### [TASK OBJECTIVE]
Give again exactly, and only, the lines between the line holding "437x391 pixels." and the end of the listing, both boundary lines included.
____
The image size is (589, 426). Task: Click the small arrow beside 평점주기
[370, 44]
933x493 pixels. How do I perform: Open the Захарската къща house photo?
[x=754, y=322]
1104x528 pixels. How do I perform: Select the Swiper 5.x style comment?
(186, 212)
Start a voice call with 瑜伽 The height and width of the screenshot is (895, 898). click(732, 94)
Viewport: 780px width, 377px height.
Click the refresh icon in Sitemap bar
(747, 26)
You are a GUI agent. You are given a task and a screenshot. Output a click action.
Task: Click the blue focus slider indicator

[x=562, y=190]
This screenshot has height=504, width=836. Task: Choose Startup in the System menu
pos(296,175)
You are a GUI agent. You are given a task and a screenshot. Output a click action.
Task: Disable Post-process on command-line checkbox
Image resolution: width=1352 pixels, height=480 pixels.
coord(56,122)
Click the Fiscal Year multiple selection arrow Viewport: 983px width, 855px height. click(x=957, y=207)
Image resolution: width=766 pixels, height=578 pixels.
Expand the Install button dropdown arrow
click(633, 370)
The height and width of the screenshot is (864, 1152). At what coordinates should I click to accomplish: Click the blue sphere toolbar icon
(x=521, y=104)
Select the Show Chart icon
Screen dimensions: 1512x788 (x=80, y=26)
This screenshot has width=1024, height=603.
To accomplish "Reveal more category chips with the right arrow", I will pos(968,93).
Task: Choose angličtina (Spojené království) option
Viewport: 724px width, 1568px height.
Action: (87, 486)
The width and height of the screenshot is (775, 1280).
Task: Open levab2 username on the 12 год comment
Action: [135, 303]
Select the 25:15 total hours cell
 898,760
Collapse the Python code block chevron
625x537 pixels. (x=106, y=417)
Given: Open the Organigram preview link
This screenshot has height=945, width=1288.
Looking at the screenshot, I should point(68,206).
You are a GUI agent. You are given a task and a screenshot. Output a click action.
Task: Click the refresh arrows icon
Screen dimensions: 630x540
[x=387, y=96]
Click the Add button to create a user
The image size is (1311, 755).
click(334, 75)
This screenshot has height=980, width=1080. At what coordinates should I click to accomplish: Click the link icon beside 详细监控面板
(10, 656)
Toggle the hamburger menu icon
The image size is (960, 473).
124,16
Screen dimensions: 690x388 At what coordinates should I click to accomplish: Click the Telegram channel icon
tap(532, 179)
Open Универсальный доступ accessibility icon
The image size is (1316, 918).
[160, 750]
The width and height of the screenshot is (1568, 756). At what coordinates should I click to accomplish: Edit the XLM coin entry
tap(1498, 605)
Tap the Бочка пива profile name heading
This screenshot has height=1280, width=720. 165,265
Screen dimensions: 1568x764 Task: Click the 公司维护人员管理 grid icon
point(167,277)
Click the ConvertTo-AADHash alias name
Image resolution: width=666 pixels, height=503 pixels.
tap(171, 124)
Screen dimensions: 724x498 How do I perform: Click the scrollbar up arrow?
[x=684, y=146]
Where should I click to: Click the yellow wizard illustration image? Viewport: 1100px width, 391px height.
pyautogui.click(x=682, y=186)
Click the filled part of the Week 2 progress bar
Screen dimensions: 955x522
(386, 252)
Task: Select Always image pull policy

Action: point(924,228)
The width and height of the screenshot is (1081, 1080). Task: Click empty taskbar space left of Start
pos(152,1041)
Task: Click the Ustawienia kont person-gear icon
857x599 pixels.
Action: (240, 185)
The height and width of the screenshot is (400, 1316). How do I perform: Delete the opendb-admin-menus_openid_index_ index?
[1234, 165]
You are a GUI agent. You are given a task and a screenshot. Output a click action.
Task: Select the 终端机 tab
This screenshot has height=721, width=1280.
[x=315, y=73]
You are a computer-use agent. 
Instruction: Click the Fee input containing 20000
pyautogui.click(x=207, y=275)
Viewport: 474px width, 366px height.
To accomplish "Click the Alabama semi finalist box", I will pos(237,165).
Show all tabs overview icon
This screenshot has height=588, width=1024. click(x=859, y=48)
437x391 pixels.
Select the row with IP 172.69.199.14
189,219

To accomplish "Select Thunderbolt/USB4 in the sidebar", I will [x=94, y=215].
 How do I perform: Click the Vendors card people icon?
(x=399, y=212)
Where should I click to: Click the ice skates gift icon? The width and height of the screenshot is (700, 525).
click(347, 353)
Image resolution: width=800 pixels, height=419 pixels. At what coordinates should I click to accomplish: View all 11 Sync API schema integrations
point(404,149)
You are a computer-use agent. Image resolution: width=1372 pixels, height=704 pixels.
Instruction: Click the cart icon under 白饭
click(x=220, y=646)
____
### [EXERCISE OUTPUT]
437x391 pixels.
Select the row with IP 172.69.199.14
189,219

To accomplish "Select Thunderbolt/USB4 in the sidebar", I will [x=94, y=215].
 How do I perform: Click the Vendors card people icon?
(x=399, y=212)
Where should I click to: Click the ice skates gift icon? The width and height of the screenshot is (700, 525).
click(347, 353)
Image resolution: width=800 pixels, height=419 pixels. At what coordinates should I click to accomplish: View all 11 Sync API schema integrations
point(404,149)
You are a computer-use agent. Image resolution: width=1372 pixels, height=704 pixels.
Instruction: Click the cart icon under 白饭
click(x=220, y=646)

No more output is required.